I needed some free function that does not call trace_probe_cleanup and
trace_probe_unlink.. I wrote details in the destroy_local_trace_kprobe
comment below

> 
> >  	}
> >  }
> >  
> > @@ -1796,7 +1801,7 @@ static int unregister_kprobe_event(struct trace_kprobe *tk)
> >  /* create a trace_kprobe, but don't add it to global lists */
> >  struct trace_event_call *
> >  create_local_trace_kprobe(char *func, void *addr, unsigned long offs,
> > -			  bool is_return)
> > +			  bool is_return, struct trace_event_call *old)
> >  {
> >  	enum probe_print_type ptype;
> >  	struct trace_kprobe *tk;
> > @@ -1820,6 +1825,28 @@ create_local_trace_kprobe(char *func, void *addr, unsigned long offs,
> >  		return ERR_CAST(tk);
> >  	}
> >  
> > +	if (old) {
> > +		struct trace_kprobe *tk_old;
> > +
> > +		tk_old = trace_kprobe_primary_from_call(old);
> 
> So, this will choose the first(primary) probe's function name as
> the representative event name.
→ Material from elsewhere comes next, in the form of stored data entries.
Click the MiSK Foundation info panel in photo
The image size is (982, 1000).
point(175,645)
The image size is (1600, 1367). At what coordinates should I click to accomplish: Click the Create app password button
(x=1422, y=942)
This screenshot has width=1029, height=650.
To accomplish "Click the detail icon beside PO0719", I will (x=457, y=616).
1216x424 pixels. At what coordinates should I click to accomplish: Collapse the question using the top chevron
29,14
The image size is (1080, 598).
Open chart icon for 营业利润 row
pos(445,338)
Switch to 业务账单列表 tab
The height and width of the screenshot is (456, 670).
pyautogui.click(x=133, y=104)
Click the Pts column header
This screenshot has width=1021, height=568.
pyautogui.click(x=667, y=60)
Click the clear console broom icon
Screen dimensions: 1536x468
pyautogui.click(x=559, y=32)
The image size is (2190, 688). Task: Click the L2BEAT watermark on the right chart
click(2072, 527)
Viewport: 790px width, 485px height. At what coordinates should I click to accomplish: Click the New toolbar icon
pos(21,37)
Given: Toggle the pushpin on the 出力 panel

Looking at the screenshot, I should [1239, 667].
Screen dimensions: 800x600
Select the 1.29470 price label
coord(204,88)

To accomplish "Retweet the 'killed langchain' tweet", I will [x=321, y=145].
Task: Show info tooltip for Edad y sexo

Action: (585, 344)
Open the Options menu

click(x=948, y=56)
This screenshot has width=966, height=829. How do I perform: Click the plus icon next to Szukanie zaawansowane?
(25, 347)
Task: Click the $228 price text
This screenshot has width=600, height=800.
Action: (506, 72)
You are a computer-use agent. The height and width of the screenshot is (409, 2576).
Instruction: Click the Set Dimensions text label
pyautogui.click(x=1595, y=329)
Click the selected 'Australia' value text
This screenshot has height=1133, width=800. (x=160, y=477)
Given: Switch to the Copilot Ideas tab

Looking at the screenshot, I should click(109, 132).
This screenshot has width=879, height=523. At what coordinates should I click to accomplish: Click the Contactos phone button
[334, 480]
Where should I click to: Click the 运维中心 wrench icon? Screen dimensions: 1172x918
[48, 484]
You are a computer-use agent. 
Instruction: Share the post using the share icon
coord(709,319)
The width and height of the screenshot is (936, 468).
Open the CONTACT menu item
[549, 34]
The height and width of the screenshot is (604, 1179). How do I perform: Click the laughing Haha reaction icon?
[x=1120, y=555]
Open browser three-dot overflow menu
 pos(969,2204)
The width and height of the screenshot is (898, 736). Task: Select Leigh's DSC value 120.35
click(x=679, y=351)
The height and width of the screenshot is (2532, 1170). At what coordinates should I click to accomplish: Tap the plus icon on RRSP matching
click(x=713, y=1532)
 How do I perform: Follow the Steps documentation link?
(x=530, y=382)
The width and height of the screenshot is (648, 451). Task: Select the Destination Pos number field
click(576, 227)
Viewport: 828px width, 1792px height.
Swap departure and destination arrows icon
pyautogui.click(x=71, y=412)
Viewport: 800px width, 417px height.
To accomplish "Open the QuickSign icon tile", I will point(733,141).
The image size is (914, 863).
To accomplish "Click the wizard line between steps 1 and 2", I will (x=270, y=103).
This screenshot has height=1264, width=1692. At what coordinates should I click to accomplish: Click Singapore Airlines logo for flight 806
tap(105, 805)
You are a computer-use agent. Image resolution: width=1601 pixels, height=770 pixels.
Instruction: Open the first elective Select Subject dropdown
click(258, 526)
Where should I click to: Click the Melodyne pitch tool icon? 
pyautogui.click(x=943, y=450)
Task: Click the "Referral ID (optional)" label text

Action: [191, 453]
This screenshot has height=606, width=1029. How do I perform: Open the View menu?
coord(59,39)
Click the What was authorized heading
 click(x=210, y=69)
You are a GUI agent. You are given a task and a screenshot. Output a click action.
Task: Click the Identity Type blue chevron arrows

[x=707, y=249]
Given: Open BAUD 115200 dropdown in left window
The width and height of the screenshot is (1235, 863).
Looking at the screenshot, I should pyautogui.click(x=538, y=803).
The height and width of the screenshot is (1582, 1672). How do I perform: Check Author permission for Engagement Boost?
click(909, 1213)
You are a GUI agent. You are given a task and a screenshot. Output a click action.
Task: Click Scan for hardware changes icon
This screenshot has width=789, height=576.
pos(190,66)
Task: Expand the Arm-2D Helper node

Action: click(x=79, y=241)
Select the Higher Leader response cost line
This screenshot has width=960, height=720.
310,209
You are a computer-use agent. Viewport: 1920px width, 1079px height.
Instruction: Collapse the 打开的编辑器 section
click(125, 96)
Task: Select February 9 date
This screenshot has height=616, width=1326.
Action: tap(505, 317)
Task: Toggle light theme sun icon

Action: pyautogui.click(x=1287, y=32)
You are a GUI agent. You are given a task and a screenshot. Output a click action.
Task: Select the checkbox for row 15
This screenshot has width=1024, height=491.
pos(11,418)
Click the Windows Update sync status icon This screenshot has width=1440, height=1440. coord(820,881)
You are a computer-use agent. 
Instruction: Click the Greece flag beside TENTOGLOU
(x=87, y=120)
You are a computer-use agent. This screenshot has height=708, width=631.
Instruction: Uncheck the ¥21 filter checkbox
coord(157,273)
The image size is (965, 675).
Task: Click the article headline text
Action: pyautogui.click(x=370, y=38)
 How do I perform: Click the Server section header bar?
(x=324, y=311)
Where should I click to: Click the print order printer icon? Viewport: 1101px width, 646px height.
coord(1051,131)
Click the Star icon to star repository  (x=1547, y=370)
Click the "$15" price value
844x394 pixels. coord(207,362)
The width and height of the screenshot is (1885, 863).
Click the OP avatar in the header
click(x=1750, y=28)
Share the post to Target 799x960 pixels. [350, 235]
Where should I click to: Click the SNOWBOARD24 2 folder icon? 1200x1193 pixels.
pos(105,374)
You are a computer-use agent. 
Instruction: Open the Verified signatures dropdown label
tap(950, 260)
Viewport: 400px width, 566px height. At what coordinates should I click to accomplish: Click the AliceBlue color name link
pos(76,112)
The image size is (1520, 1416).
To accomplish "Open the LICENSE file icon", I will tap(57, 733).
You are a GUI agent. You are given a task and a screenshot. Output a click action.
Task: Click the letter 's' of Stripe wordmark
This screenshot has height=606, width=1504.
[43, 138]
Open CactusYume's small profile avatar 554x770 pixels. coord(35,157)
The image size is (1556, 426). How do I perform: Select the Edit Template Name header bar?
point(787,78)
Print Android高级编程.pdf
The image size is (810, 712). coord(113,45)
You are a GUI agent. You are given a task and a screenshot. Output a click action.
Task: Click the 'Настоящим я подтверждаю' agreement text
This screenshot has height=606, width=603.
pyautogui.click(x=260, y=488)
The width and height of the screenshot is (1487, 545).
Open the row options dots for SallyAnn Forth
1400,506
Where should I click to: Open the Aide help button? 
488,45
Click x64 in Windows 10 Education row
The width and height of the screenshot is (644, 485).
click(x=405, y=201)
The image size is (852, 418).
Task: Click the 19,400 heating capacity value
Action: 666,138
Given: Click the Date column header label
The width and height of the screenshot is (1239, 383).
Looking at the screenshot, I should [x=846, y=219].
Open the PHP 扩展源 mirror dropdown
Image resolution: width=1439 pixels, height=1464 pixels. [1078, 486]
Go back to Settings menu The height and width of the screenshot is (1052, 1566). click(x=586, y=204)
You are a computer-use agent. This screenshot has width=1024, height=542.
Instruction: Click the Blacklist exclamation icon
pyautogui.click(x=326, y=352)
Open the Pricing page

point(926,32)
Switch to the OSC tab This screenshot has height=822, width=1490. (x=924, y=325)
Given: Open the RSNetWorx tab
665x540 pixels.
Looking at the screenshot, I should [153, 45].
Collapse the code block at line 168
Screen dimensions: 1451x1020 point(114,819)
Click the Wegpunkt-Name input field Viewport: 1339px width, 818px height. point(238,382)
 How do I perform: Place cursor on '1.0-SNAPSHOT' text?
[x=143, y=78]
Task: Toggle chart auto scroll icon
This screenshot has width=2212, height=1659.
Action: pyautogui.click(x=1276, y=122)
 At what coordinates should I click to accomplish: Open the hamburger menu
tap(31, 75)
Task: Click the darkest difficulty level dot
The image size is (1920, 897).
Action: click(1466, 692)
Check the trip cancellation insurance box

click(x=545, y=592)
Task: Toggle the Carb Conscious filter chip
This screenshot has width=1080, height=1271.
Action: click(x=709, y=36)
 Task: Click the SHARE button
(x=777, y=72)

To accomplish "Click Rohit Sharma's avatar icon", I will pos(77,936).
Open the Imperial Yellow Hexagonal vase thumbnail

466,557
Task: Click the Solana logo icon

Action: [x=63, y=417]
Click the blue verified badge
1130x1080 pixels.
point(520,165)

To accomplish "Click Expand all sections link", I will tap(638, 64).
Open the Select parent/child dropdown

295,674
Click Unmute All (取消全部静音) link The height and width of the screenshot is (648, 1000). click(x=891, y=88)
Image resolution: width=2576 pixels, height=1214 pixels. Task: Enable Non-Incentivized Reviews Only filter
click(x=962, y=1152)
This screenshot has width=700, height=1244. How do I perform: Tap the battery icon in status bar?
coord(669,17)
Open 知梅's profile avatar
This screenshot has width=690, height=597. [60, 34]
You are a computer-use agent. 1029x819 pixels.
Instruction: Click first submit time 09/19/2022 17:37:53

But other probes can have different
> event names.

ok

> 
> > +		if (!tk_old) {
> > +			ret = -EINVAL;
> > +			goto error;
> > +		}
> > +
> > +		/* Append to existing event */
> > +		ret = trace_probe_append(&tk->tp, &tk_old->tp);
> > +		if (ret)
> > +			goto error;
> > +
> > +		/* Register k*probe */
> > +		ret = __register_trace_kprobe(tk);
> > +		if (ret)
> > +			goto error;
> 
> If "appended" probe failed to register, it must be "unlinked" from
> the first one and goto error to free the trace_kprobe.
> 
> 	if (ret) {
> 		trace_probe_unlink(&tk->tp);
> 		goto error;
> 	}
> 
> See append_trace_kprobe() for details.

so there's goto error jumping to:

error:
	free_trace_kprobe(tk);

that calls:
	trace_probe_cleanup
	  -> trace_probe_unlink

that should do it, right?

> 
> > +
> > +		return trace_probe_event_call(&tk->tp);
> > +	}
> > +
> >  	init_trace_event_call(tk);
> >  
> >  	ptype = trace_kprobe_is_return(tk) ?
> > @@ -1841,6 +1868,8 @@ create_local_trace_kprobe(char *func, void *addr, unsigned long offs,
> >  
> >  void destroy_local_trace_kprobe(struct trace_event_call *event_call)
> >  {
> > +	struct trace_probe_event *event;
> > +	struct trace_probe *pos, *tmp;
> >  	struct trace_kprobe *tk;
> >  
> >  	tk = trace_kprobe_primary_from_call(event_call);
> > @@ -1852,9 +1881,15 @@ void destroy_local_trace_kprobe(struct trace_event_call *event_call)
> >  		return;
> >  	}
> >  
> > -	__unregister_trace_kprobe(tk);
> > +	event = tk->tp.event;
> > +	list_for_each_entry_safe(pos, tmp, &event->probes, list) {
> > +		list_for_each_entry_safe(pos, tmp, &event->probes, list) {
> > +		list_del_init(&pos->list);
> > +		__unregister_trace_kprobe(tk);
> > +		__free_trace_kprobe(tk);
> > +	}
> >  
> > -	free_trace_kprobe(tk);
> > +	trace_probe_event_free(event);
> 
> Actually, each probe already allocated the trace_probe events (which are not
> used if it is appended). Thus you have to use trace_probe_unlink(&tk->tp) in
> the above loop.
> 
> 	list_for_each_entry_safe(pos, tmp, &event->probes, list) {
> 		list_for_each_entry_safe(pos, tmp, &event->probes, list) {
> 		__unregister_trace_kprobe(tk);
> 		trace_probe_unlink(&tk->tp); /* This will call trace_probe_event_free() internally */
> 		free_trace_kprobe(tk);
> 	}

so calling trace_probe_event_free inside this loop is a problem,
because the loop iterates that trace_probe_event's probes list,
and last probe removed will trigger trace_probe_event_free, that
will free the list we iterate..  and we go down ;-)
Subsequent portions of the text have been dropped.